WRITTEN EXERCISE: Give the stretch of rows from the start through the line containing "[x=286, y=347]" as a two-column CSV with the columns instruction and answer, one line per instruction. Put each field in quotation marks and replace its line breaks with spaces.

Item-finding records
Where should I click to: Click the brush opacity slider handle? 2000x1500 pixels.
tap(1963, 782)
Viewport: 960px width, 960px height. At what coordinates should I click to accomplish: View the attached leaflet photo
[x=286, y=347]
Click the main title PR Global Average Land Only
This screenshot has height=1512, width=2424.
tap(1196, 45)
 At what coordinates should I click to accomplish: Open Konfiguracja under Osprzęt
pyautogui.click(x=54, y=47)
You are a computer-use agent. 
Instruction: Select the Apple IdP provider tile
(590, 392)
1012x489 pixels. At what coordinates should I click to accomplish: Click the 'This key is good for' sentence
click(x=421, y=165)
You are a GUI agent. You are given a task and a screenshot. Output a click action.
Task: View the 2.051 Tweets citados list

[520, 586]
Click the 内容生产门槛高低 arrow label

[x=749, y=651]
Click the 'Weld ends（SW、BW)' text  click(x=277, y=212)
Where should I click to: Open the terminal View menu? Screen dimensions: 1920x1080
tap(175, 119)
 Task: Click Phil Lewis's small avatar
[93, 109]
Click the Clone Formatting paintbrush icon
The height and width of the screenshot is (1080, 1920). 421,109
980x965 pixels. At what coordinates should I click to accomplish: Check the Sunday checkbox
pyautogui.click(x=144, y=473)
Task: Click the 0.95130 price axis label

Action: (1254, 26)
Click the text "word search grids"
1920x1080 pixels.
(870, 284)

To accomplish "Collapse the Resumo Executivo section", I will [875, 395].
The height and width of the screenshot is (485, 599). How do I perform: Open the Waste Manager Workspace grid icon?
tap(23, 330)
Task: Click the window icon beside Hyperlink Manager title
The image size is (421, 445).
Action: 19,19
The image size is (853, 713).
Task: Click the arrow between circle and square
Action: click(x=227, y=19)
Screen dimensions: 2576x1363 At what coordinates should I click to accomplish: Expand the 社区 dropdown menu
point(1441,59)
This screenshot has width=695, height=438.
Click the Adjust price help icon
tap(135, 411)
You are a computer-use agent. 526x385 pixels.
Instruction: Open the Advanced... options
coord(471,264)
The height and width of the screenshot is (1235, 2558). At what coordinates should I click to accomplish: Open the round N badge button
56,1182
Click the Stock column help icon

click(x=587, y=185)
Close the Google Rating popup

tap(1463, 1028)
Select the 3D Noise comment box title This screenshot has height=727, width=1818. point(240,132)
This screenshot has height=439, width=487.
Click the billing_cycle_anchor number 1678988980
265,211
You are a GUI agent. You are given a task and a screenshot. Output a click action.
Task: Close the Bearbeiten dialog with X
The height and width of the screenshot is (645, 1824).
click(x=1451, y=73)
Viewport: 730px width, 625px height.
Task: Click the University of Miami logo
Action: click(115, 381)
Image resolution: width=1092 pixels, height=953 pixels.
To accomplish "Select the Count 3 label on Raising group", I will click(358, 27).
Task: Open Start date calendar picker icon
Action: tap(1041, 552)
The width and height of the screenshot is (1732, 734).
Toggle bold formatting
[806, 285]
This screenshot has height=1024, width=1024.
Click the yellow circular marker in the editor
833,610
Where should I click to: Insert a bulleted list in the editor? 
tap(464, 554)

THE RESULT:
instruction,answer
"Where should I click to: Click the brush opacity slider handle? 2000x1500 pixels.","tap(1963, 782)"
"Viewport: 960px width, 960px height. At what coordinates should I click to accomplish: View the attached leaflet photo","[x=286, y=347]"